Okay, so what does work? At this point we’re back at the issue that I am unlikely to be typical – and in particular, that I have already learnt how to learn (and so a major issue with the jazz is that I simply can’t spare the time to put in serious work getting to grips with this stuff, which is what I would be doing if it actually mattered). Feedback is one of the ways we try to teach students how to learn and improve their work, so what do we do when the feedback process is part of the problem?
This is all very provisional, therefore, but for a start: worked examples. Seeing someone else’s homework being examined can be really helpful – no, not the one who took the instruction ‘write a tune based on a mode’ as the basis for an elaborate multi-part exploration of an Abyssinian scale in 9/4 with percussion and string section*, but something a little more normal (in 3/4, say. Was I the only person who stuck to 4/4? I am just so square…). Even better: worked examples of real actual publications – but ideally ones where the gap between them and what students might imagine themselves capable of isn’t too great. Yes, we can analyse some horribly complex bit of Kenny Wheeler or John Henderson to work out what’s going on, and that has its uses – but it’s not going to help anyone with their own writing until they’re at a very advanced level.

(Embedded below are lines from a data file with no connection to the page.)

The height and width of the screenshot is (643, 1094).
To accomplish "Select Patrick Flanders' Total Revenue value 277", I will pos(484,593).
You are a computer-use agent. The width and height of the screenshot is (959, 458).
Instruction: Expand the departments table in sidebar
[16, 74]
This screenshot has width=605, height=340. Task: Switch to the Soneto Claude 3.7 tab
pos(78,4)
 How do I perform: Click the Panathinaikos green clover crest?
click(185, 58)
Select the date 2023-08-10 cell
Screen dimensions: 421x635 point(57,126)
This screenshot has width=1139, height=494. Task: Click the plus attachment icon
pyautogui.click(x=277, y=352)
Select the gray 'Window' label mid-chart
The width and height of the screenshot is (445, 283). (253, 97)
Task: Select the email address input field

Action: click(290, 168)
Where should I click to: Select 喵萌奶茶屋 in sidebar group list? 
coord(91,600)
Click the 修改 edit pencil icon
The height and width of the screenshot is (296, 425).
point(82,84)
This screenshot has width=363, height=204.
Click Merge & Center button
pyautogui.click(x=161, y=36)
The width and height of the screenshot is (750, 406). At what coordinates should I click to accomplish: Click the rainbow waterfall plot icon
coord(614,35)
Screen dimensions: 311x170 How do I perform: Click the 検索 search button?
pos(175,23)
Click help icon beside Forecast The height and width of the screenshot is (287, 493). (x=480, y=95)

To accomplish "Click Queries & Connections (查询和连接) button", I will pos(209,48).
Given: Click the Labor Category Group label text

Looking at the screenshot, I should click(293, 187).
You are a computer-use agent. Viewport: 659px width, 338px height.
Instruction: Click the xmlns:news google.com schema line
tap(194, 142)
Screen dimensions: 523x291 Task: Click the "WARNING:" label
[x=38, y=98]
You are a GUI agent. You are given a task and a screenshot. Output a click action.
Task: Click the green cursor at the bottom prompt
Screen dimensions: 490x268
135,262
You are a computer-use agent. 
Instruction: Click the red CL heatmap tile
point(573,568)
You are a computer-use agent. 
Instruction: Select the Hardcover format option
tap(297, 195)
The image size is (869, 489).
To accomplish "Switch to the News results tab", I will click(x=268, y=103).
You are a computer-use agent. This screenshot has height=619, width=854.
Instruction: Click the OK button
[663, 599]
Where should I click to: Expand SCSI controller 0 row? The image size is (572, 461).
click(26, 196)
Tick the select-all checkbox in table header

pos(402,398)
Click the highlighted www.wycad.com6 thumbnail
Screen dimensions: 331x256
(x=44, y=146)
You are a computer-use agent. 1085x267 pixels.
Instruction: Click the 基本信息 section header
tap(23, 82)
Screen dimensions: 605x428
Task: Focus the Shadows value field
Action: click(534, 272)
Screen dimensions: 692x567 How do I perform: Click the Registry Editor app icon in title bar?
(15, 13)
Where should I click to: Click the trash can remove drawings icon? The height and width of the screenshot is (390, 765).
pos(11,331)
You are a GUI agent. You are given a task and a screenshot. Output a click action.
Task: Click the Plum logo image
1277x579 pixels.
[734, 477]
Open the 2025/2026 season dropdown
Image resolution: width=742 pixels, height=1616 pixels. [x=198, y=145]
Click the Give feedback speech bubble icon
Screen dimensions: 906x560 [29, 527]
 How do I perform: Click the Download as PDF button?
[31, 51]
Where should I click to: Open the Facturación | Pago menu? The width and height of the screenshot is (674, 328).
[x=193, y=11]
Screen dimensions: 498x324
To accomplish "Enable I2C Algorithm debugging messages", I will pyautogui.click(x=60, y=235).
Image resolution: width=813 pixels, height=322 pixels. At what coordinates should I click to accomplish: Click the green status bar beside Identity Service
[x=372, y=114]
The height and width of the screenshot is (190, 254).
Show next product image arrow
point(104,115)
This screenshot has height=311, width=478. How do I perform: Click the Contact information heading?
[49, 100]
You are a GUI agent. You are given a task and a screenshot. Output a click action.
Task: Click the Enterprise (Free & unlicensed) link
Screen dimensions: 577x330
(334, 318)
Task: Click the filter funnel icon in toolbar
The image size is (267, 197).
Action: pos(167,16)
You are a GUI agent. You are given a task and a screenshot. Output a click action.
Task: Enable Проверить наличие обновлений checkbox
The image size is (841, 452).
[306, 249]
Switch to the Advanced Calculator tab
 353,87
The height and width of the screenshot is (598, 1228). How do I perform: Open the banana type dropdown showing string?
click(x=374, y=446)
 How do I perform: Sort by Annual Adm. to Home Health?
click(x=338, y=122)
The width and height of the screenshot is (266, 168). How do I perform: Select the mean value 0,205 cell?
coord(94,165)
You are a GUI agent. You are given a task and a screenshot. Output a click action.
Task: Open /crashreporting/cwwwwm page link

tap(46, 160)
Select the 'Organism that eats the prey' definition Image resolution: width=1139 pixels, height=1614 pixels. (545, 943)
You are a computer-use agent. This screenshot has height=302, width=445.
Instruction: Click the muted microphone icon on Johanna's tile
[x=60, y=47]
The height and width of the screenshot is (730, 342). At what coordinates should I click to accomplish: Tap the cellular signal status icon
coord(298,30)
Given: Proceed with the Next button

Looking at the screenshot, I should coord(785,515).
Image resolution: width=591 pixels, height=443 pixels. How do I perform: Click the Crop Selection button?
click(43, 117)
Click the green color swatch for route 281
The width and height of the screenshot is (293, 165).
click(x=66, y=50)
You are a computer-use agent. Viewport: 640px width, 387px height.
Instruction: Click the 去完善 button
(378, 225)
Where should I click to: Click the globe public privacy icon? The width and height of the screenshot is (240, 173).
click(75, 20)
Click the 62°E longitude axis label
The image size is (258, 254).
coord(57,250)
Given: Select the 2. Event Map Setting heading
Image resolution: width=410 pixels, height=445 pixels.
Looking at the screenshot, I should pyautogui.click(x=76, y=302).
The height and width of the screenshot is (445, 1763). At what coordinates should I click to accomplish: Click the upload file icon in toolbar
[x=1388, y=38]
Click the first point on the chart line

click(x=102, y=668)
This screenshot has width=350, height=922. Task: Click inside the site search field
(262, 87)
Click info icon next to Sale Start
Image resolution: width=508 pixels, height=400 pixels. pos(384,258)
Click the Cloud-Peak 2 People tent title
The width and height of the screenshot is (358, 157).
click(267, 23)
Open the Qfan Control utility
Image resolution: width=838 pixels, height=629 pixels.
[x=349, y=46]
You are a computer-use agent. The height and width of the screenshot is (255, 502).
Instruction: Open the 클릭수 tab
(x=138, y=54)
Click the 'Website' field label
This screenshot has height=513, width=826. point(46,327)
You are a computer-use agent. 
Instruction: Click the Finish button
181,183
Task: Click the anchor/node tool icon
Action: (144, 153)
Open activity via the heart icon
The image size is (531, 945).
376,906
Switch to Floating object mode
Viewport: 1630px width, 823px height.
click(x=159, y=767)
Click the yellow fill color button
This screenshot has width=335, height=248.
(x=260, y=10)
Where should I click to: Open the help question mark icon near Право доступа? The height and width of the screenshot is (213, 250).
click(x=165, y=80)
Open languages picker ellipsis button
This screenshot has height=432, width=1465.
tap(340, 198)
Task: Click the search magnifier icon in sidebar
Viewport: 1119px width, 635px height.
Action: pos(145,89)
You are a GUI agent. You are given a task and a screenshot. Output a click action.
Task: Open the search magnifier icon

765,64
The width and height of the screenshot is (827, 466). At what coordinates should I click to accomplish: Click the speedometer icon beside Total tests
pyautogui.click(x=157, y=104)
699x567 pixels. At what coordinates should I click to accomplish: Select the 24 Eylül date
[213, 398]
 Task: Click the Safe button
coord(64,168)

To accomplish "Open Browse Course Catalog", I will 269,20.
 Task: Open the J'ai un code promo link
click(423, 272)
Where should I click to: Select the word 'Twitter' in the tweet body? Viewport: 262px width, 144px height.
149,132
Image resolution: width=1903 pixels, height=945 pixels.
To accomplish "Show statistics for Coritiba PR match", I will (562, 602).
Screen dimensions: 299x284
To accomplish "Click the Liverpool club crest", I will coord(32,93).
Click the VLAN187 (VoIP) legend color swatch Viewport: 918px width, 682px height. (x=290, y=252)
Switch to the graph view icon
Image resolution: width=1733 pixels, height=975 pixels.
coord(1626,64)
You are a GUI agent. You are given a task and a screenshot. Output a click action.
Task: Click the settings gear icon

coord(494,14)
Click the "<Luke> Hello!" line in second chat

The other thing that comes immediately to mind is privacy; I would certainly have been less uncomfortable having my composition taken apart if it were not happening in front of the rest of the group. Yes, I can see how it could be useful to them, precisely because my approach was relatively unambitious and so the lessons of its flaws more widely applicable, where issues with a piece based on a John Zorn scale in 5/4 might be sui generis and/or simply attributed to over-ambition. But it’s not fair to me… Okay, problem in getting students to engage with personal debriefing sessions, as noted above, and time implications if they all suddenly decided to – but THE thing we have to avoid is public humiliation. Yes, it is a spur to try to do less badly for next time, but I can see how it could easily become a reason not to go back…
* Some interesting lessons about class dynamics, and the roles adopted by different students, too. I sincerely hope I was never ‘that guy’, even in classes when I knew what I was talking about. In this one, I think I’m rapidly turning into a cross between the class clown and the one who asks questions that are transparently intended to divert the conversation. Still it is not bad acktually as during a bit of parsing or drawing a map of Spane you can just look up and sa. ‘Did you hav a tomy gun during the war sir?’…
Brilliant, thankyou. Such compassion for the feelings of the students. Every educator needs to understand what this post is saying.